On April 29, 2015, the Bears announced that they would not be picking up the fifth-year option of McClellin's contract. McCellin recorded a career-high in tackles in 2015 with 81, one more than he had recorded in his previous three seasons put together.

===New England Patriots===
On March 16, 2016, McClellin signed a three-year contract with the New England Patriots. The contract had a total value of approximately $9 million with $3.5 million guaranteed. On December 12, 2016, during Monday Night Football, McClellin leaped over Ravens long snapper Morgan Cox to block a Justin Tucker kick, causing the first and only missed field goal of the season for Tucker. On January 1, 2017, he returned a fumble 69 yards in the Week 17 victory over the Miami Dolphins, the longest return in Patriots franchise history. On February 5, 2017, McClellin started at linebacker in the Patriots' Super Bowl LI 34–28 overtime victory over the Atlanta Falcons.
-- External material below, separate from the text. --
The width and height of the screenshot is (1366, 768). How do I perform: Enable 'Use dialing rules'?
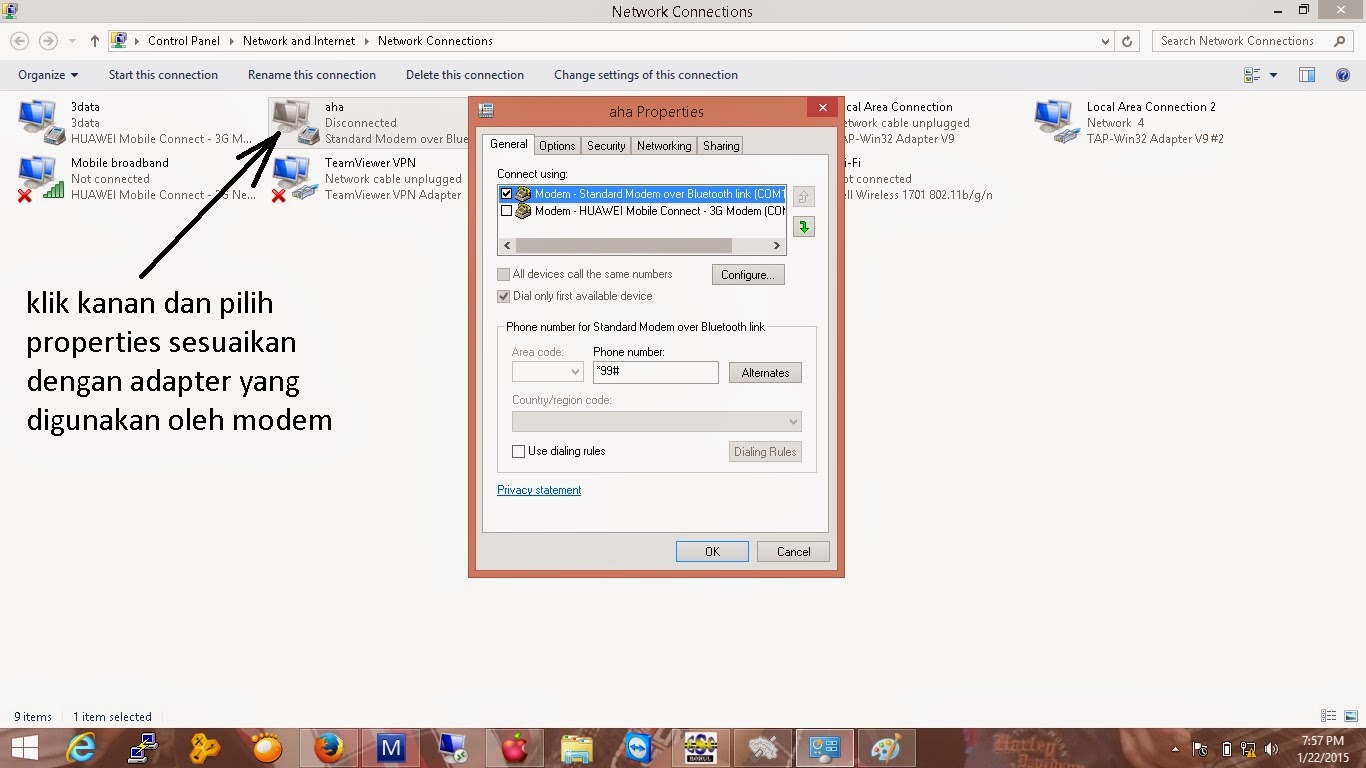click(x=518, y=451)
During the game, McClellin jumped over the line during an extra point attempt, as he had against the Baltimore Ravens, blocking the kick, but was called for jumping over the center, which on video review seemed to be incorrect, as he appeared to jump over the guard.

On September 4, 2017, McClellin was placed on injured reserve. Without McClellin, the Patriots reached Super Bowl LII, but were defeated by the Philadelphia Eagles.

On March 19, 2018, McClellin was released by the Patriots. On May 29, 2018, Yahoo Sports published an article detailing the possible retirement of McClellin. McClellin decided to retire due to concussion issues.

==Career statistics==

===NFL===

| Year | Team | GP | Comb | Solo | Ast | Sack | Sfty | FF | PD | Int |
|---|---|---|---|---|---|---|---|---|---|---|
| 2012 | CHI | 14 | 14 | 7 | 7 | 2.5 | 0 | 0 | 0 | 0 |
| 2013 | CHI | 14 | 30 | 14 | 16 | 4.0 | 0 | 0 | 0 | 0 |
| 2014 | CHI | 12 | 36 | 24 | 12 | 1.0 | 0 | 0 | 1 | 0 |
| 2015 | CHI | 12 | 81 | 53 | 28 | 0.0 | 0 | 1 | 1 | 0 |
| 2016 | NE | 14 | 41 | 16 | 25 | 1.0 | 0 | 0 | 0 | 0 |
| Total |  | 66 | 202 | 114 | 88 | 8.5 | 0 | 1 | 2 | 0 |

===College===

| Season | Games |  | Defense |  |  |  |  |  |
| GP | GS | Tkl | FF | FR | Sck | Int | TD |
| 2008 | 10 | 1 | 14 | 3 | 0 | 1.0 | 0 | 0 |
| 2009 | 13 | 11 | 36 | 2 | 0 | 3.0 | 1 | 0 |
| 2010 | 13 | 13 | 30 | 0 | 2 | 9.5 | 1 | 1 |
| 2011 | 13 | 13 | 50 | 1 | 1 | 7.0 | 2 | 0 |
| Totals | 49 | 38 | 130 | 6 | 3 | 20.5 | 4 | 1 |

==Personal life==
In 2012, McClellin became a partner with Allstate and Give Your Sole, and attended the Chicago 13.1 Marathon on June 9 to encourage runners to donate athletic shoes. On June 8, McClellin and the rest of the 2012 Bears draft class planted trees and shrubs at LaFollette Park as part of the team's Save Da Planet program.